Una nuova forza animò le gambe dell'uomo. Sangue fresco e potente gli pulsava nelle vene. Si alzò in posizione eretta, erano anni che non si sentiva così sano e con una missione vitale.
«Cosa posso fare per aiutarti, Demonio»
Una risata profonda risuonò nell'aria e lo spostamento d'aria fece sobbalzare alcuni topi che si stavano avvicinando al corpo senza vita abbandonato a terra.
«Sono un Demone, il Demonio è una vostra invenzione. Ora mettiti fermo sotto quel portico. Vedrai la nebbia avanzare, ma fidati di me. Chiudi gli occhi se hai paura, ma non fuggire. Distruggere un Gelshan è facile con le mie armi, ma se fuggi lo perderò. Sentirai freddo, come il vento di prima. Il Gelshan non ti divora subito e, quando l'avrò distrutto, non rimarrano tracce sul tuo corpo.»

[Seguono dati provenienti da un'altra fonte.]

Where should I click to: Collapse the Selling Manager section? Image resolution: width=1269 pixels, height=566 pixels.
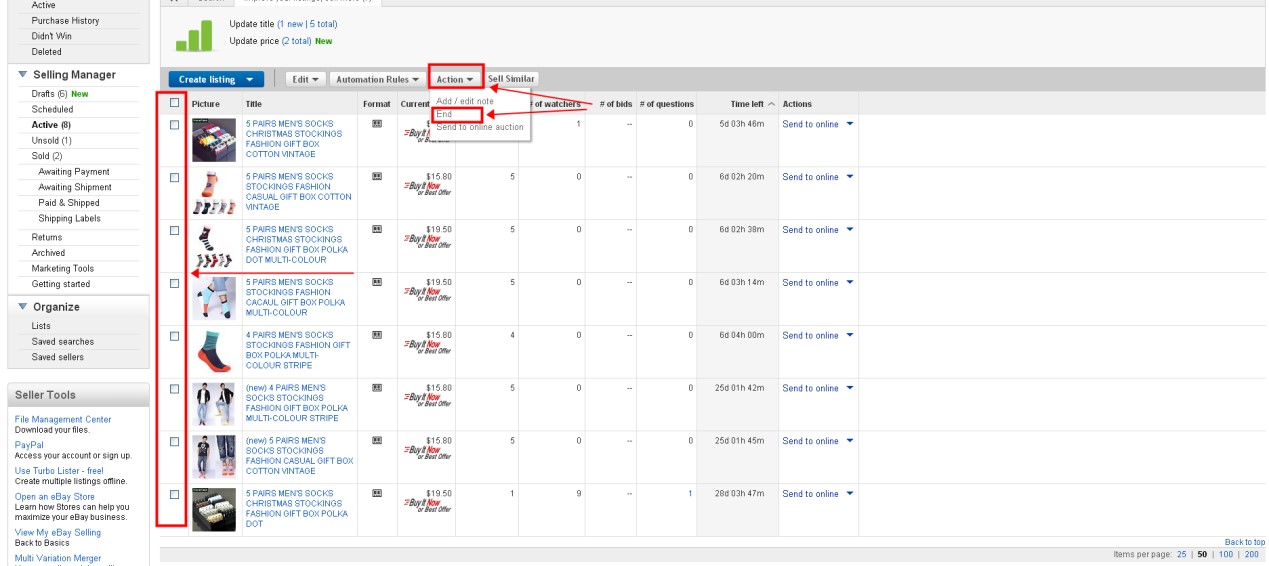tap(22, 75)
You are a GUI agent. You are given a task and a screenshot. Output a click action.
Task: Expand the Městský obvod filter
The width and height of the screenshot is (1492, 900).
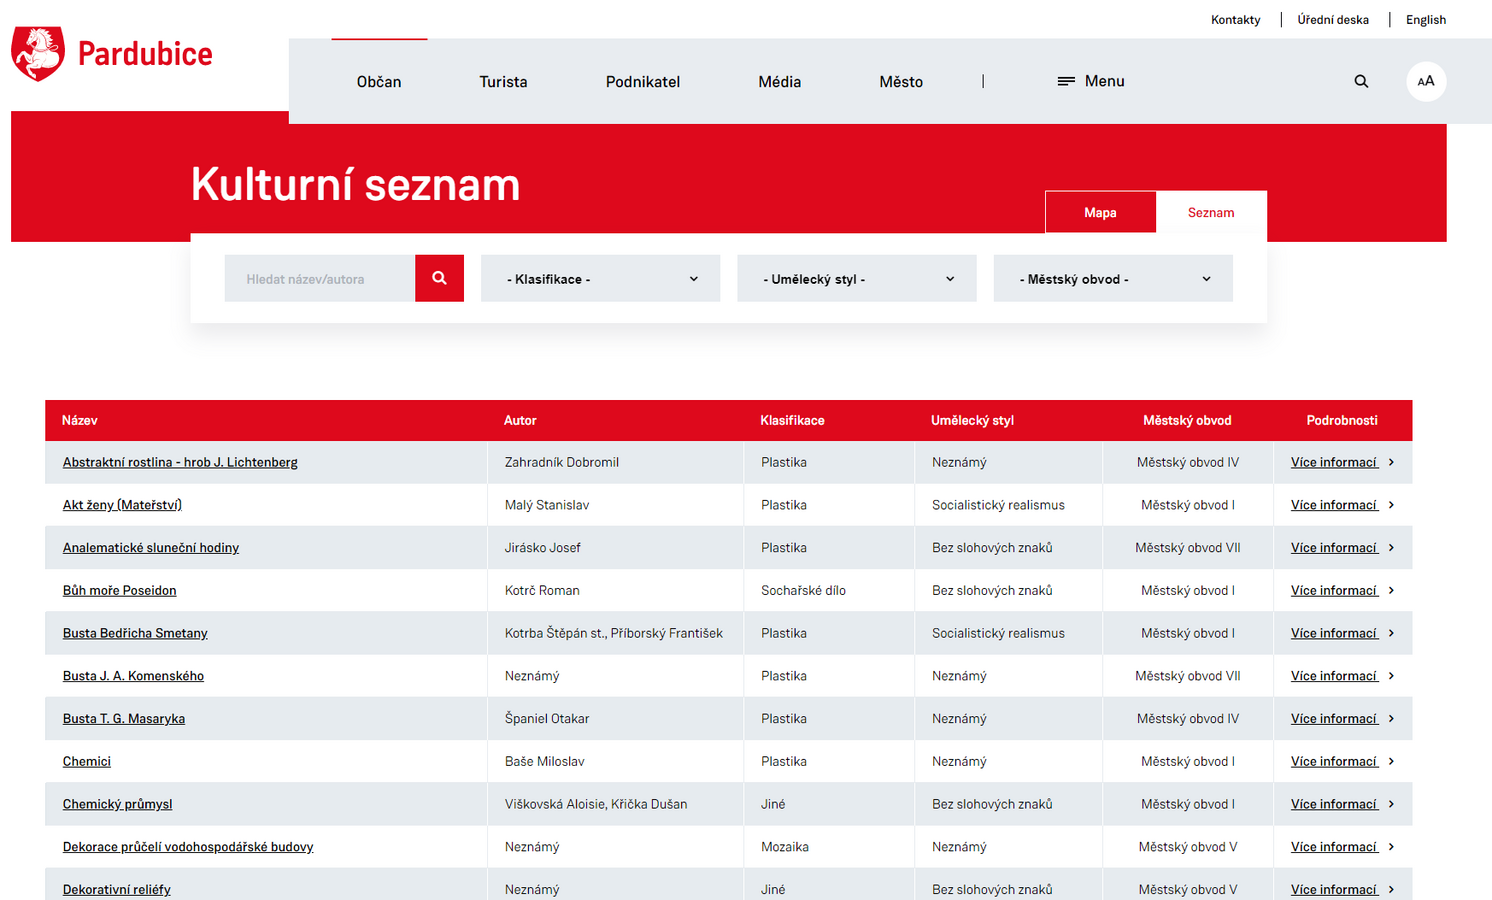click(x=1112, y=279)
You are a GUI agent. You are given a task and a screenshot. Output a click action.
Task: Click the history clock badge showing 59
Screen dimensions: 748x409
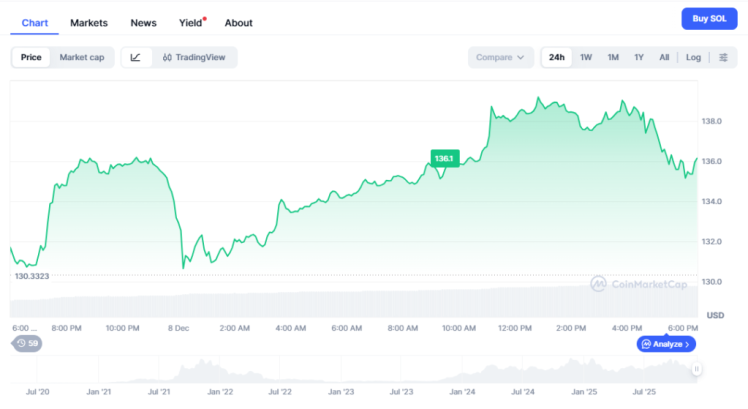coord(27,344)
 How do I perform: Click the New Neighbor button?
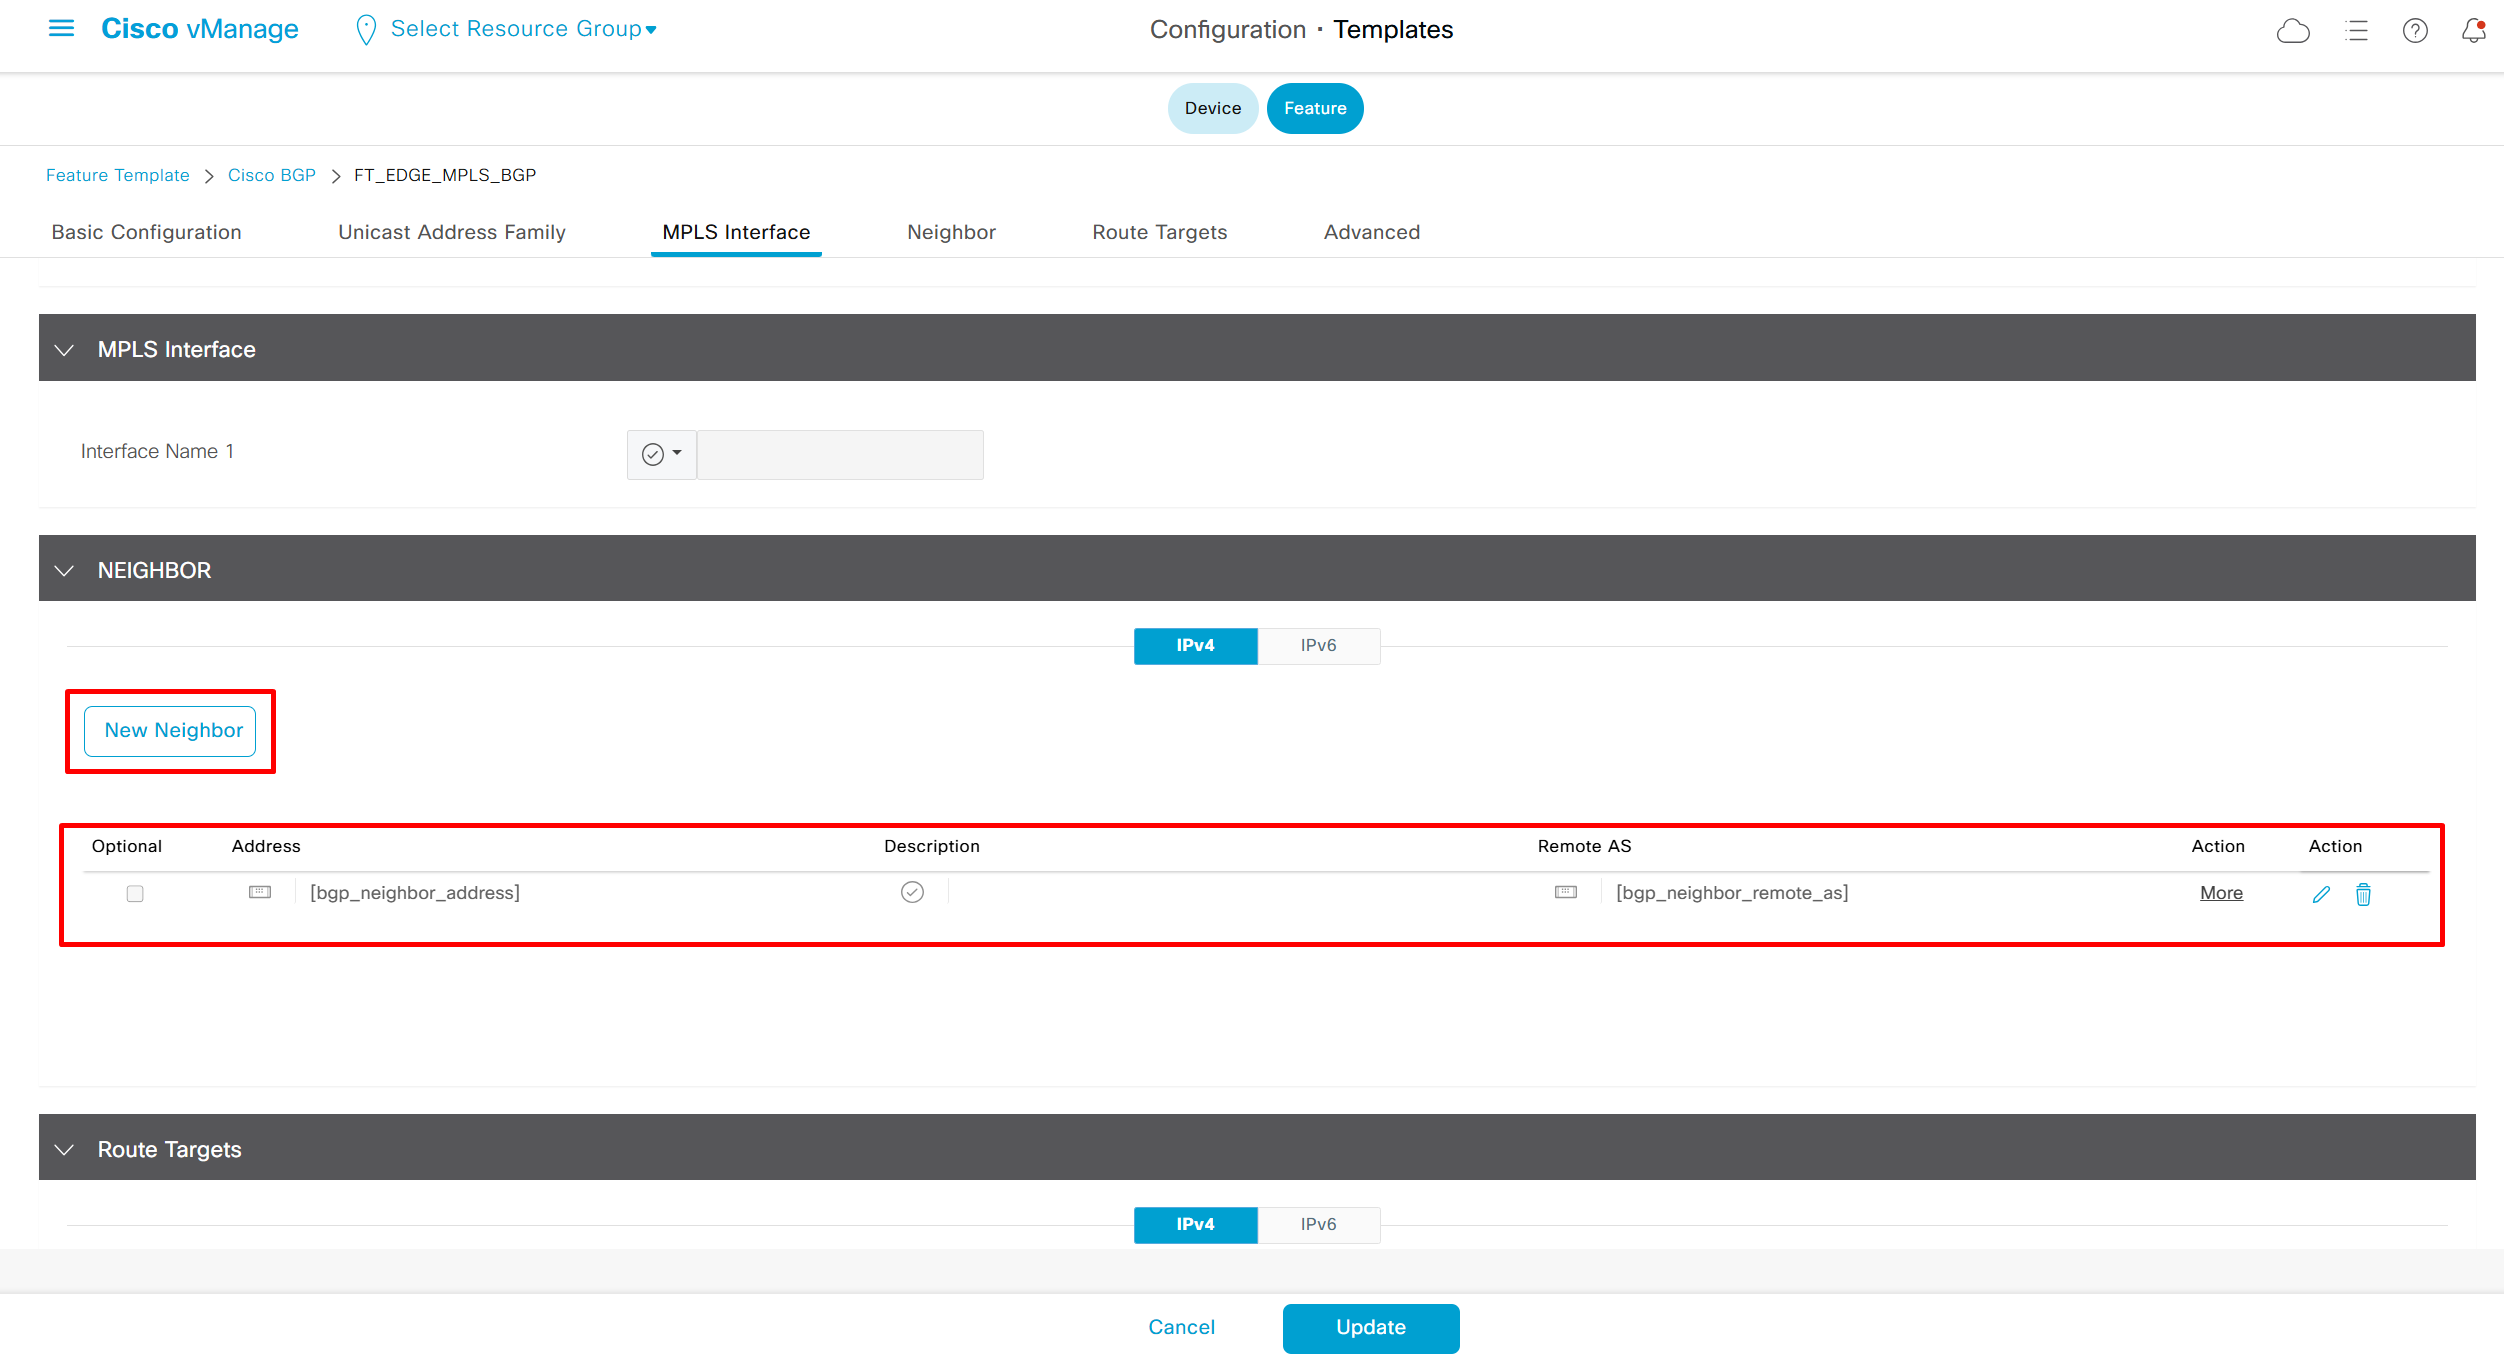pyautogui.click(x=172, y=731)
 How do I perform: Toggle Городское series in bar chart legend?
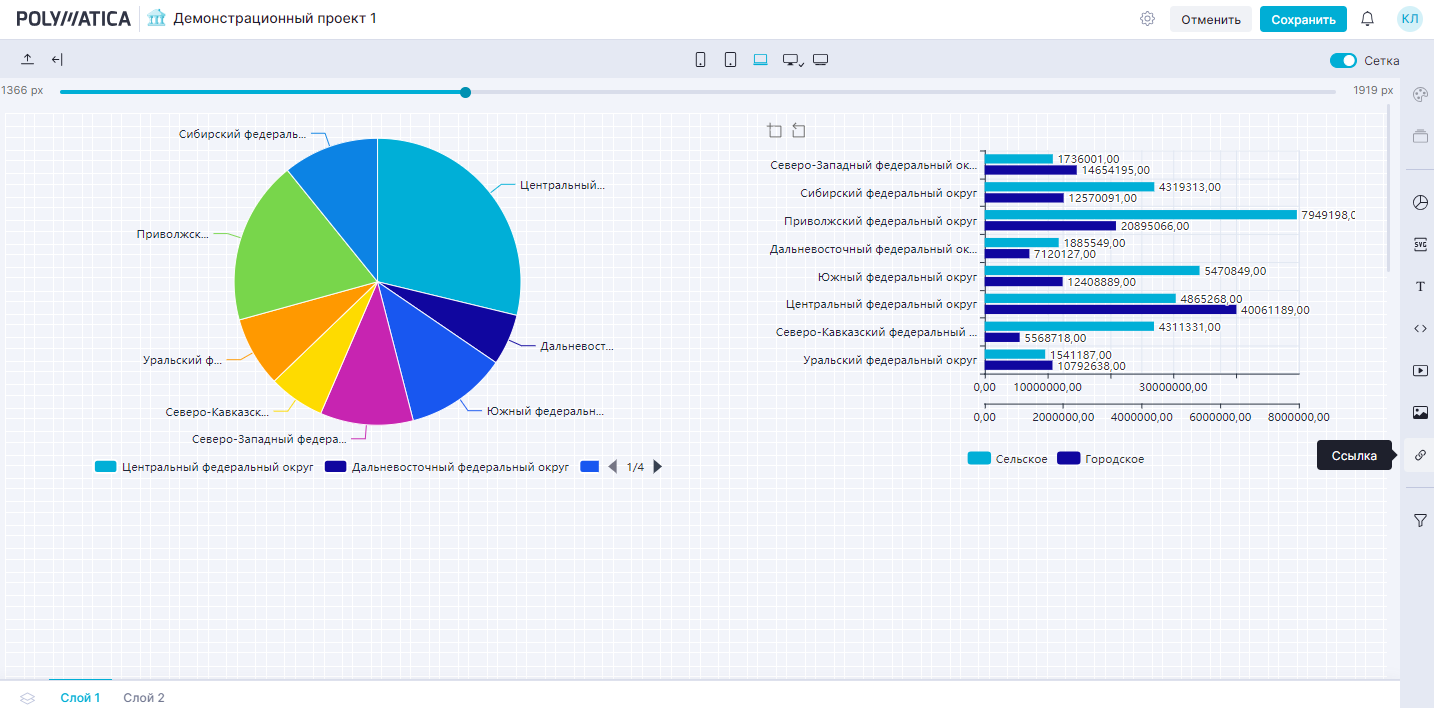tap(1101, 459)
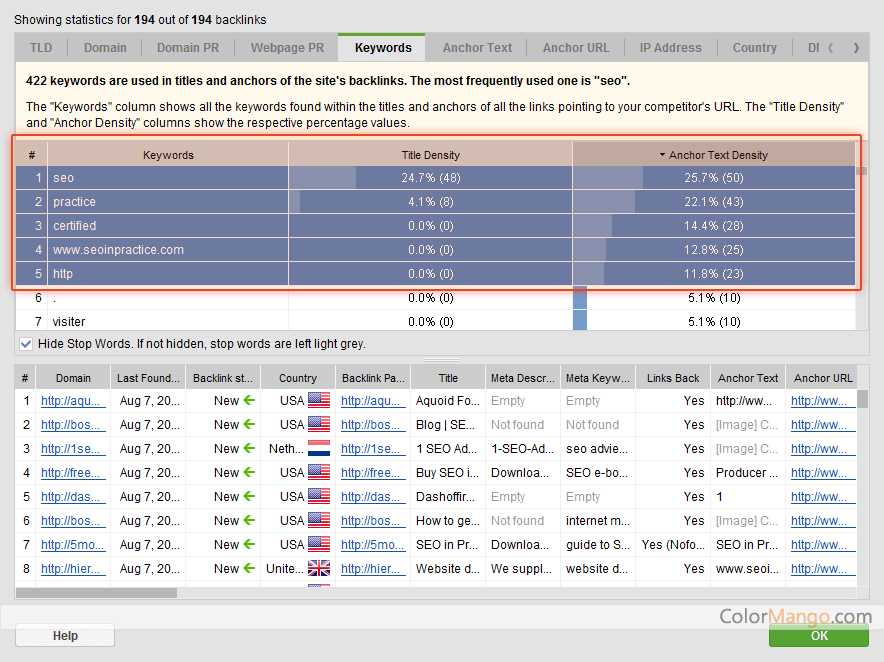This screenshot has height=662, width=884.
Task: Toggle the Hide Stop Words checkbox
Action: 26,344
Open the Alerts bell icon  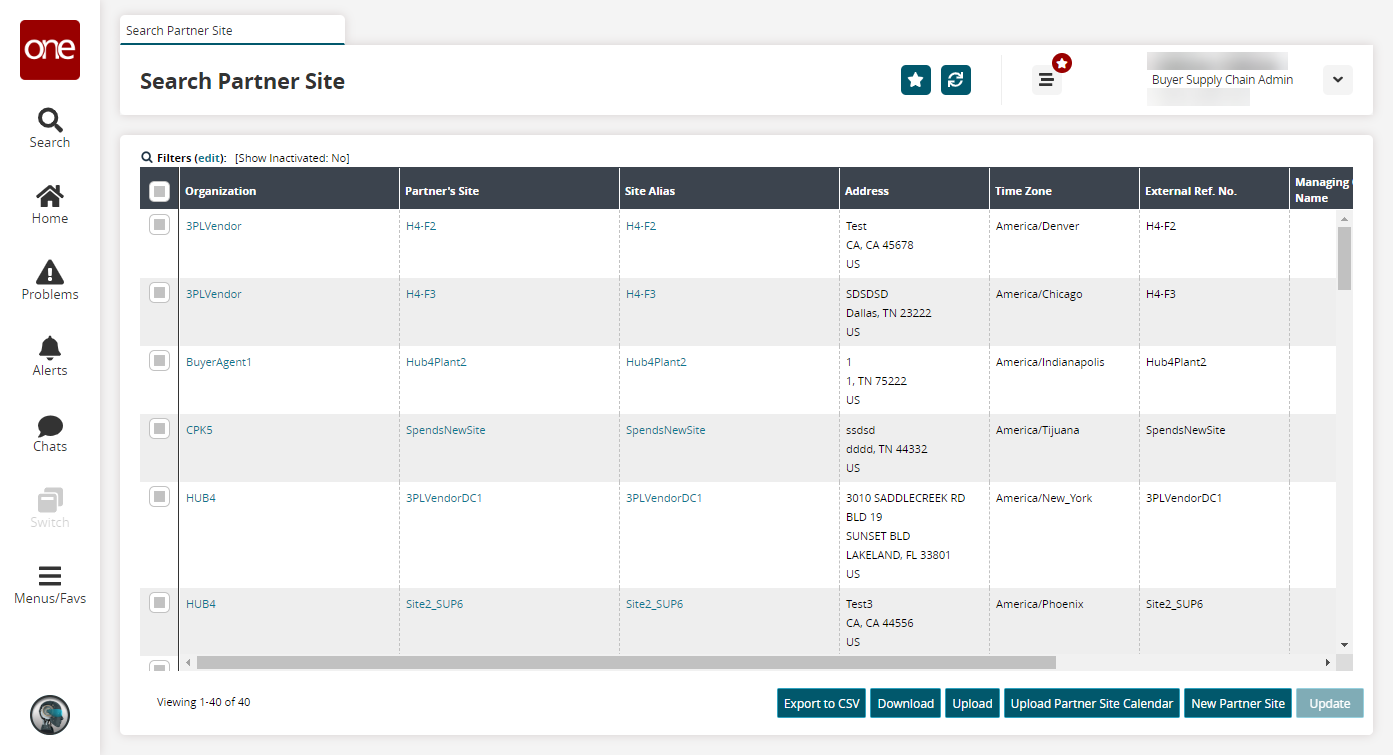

Il gelo arrivò, veloce e avvolgente. I cristalli si formarono immediatamente e l'uomo provò la sensazione di morire congelato. Il Demone alzò la mano e in pochi istanti tutto cessò. Rimase solo una macchia umida sul terreno.
«Complimenti, devi avere qualche sostanza particolarmente interessante per il Gelshan. Non l'avevo mai visto arrivare così velocemente e sono sicuro che ancora non sono molti. Puoi essermi utile per la mia lotta. Insieme cancelleremo ogni traccia di questi esseri dal nostro pianeta.»
Il Demone abbassò il braccio e sulle sue labbra si dipinse un'espressione simile a un sorriso.
«Tanvir è il tuo nome? Faccio molta fatica a ricordare i vostri nomi, per noi siete semplicemente Khalam. Gli abitanti di Gaia. Cercherò di chiamarti Tanvir, così ti fiderai di me.»
L'uomo stava bene, si sentiva come appena uscito da una doccia calda. I muscoli erano carichi di potenza e desiderosi di combattere. Sorrise al Demone.
«Il mio vero nome è difficile da esprimere nella vostra lingua, alcune parti andrebbero perse perchè il vostro udito non è in grado di afferrarle. Puoi chiamarmi Shaytan, il suo significato è molto simile a come mi chiama il mio popolo.»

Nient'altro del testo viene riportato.